The need to meet the increasing demand for cement necessitated an expansion of the plant with the commissioning of a second line with an installed capacity of 500,000 tons per year in 1985, by the then Head of State, Major-General Muhammadu Buhari. Thereafter, in 1986, the first line was shut due to its uneconomic mode of operation, thus leaving the plant with a rated output of 500,000 tons per annum.
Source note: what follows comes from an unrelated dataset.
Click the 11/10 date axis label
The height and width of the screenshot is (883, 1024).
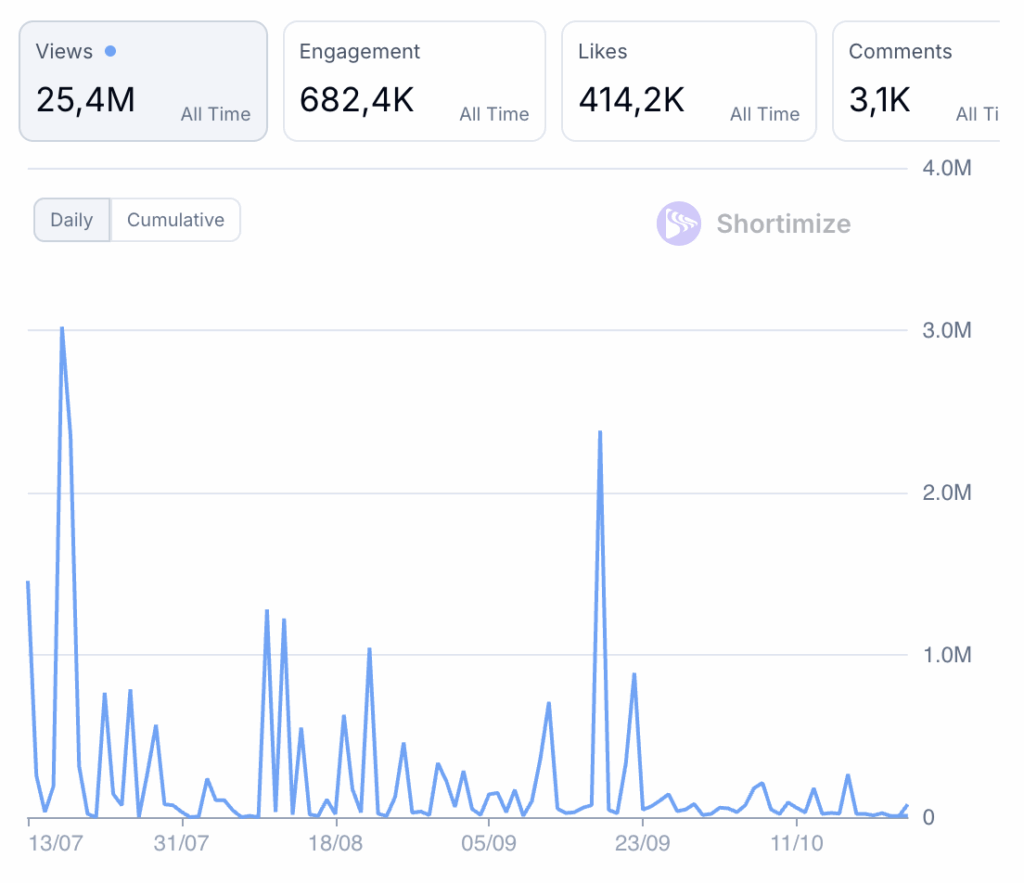click(796, 844)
Under the privatisation and commercialisation programme of the Babangida Administration in 1992, the Federal Government disinvested about 20 per cent of its holding in the company and sold it to the Nigerians. But under the civilian administration of Chief Olusegun Obasanjo, the Company was earmarked as one of the companies to be fully privatised. In 2000 therefore, public bidding for the company was concluded and Scancem International ANS of Norway, a member of Heidelberg Cement Group was appointed as core investor and technical partner of the Company. Following a strategic re-orientation, Heidelberg Cement Group divested its CCNN shares in 2008. A Nigerian company Damnaz Cement Company Limited later became CCNN’s new core investor and assumed full responsibility as with its technical/administrative experts.
In 2010, Messrs BUA International Limited acquired Damnaz Cement Company Limited and became indirectly the majority shareholder in CCNN and its technical partner. The ownership structure has core investors owning 50.7 per cent of the company; State Governments over the years reduced their shareholding from 36.8 per cent to 7.6 per cent; while other private shareholders retain 41.7 per cent.
The BPE team expressed satisfaction with the success story of the privatisation and the company is doing to remain competitive.